Add same-tree solution

same-tree/Jeehay28.js

@@ -0,0 +1,69 @@
+// 🚀 Iterative DFS (Stack)
+// ✅ Time Complexity: O(n), where n is the number of nodes in the tree
+// ✅ Space Complexity: O(n) (worst case), O(log n) (best case for balanced trees)
+
+/**
+ * Definition for a binary tree node.
+ * function TreeNode(val, left, right) {
+ *     this.val = (val===undefined ? 0 : val)
+ *     this.left = (left===undefined ? null : left)

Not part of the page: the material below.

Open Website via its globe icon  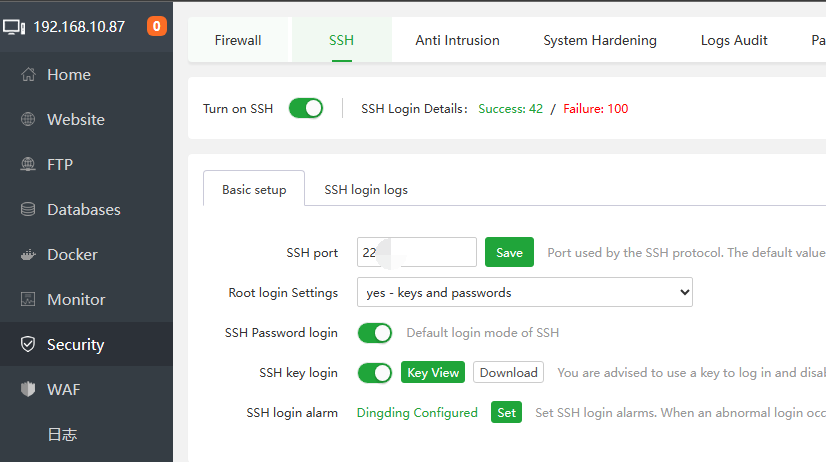click(28, 120)
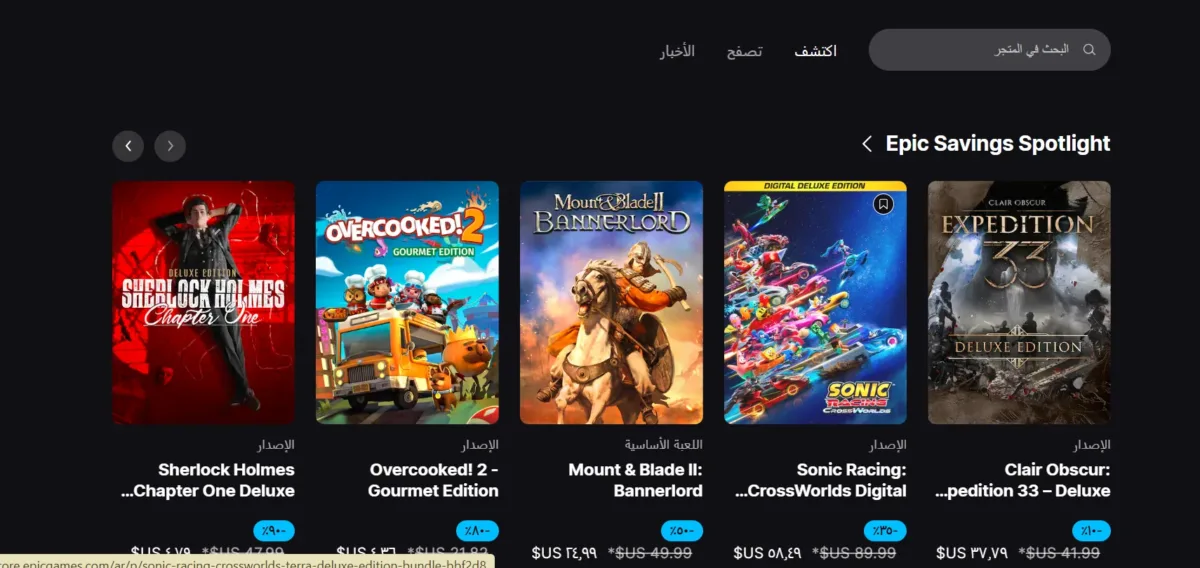Viewport: 1200px width, 568px height.
Task: Toggle wishlist bookmark on Sonic Racing cover
Action: tap(882, 204)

+ *     this.right = (right===undefined ? null : right)
+ * }
+ */
+/**
+ * @param {TreeNode} p
+ * @param {TreeNode} q
+ * @return {boolean}
+ */
+var isSameTree = function (p, q) {
+  let stack = [[p, q]];
+  while (stack.length > 0) {
+    const [p, q] = stack.pop();
+
+    if (p === null && q === null) continue;
+
+    if (p === null || q === null) return false;
+
+    if (p.val !== q.val) return false;
+
+    stack.push([p.left, q.left]);
+    stack.push([p.right, q.right]);
+  }
+
+  return true;
+};
+
+
+
+// 🚀 recursive approach
+// ✅ Time Complexity: O(n), where n is the number of nodes in the tree
+// ✅ Space Complexity: O(n) (worst case), O(log n) (best case for balanced trees)
+
+/**
+ * Definition for a binary tree node.
+ * function TreeNode(val, left, right) {
+ *     this.val = (val===undefined ? 0 : val)
+ *     this.left = (left===undefined ? null : left)
+ *     this.right = (right===undefined ? null : right)
+ * }
+ */
+/**
+ * @param {TreeNode} p
+ * @param {TreeNode} q
+ * @return {boolean}
+ */
+// var isSameTree = function (p, q) {
+//   // Base case: If both trees are empty, they are the same
+//   if (p === null && q === null) return true;
+
+//   // If one of the trees is empty and the other is not, return false
+//   if (p === null || q === null) return false;
+
+//   // Compare the values of the current nodes
+//   if (p.val !== q.val) return false;
+
+//   // Recursively compare the left and right subtrees
+//   return isSameTree(p.left, q.left) && isSameTree(p.right, q.right);
+// };
+
+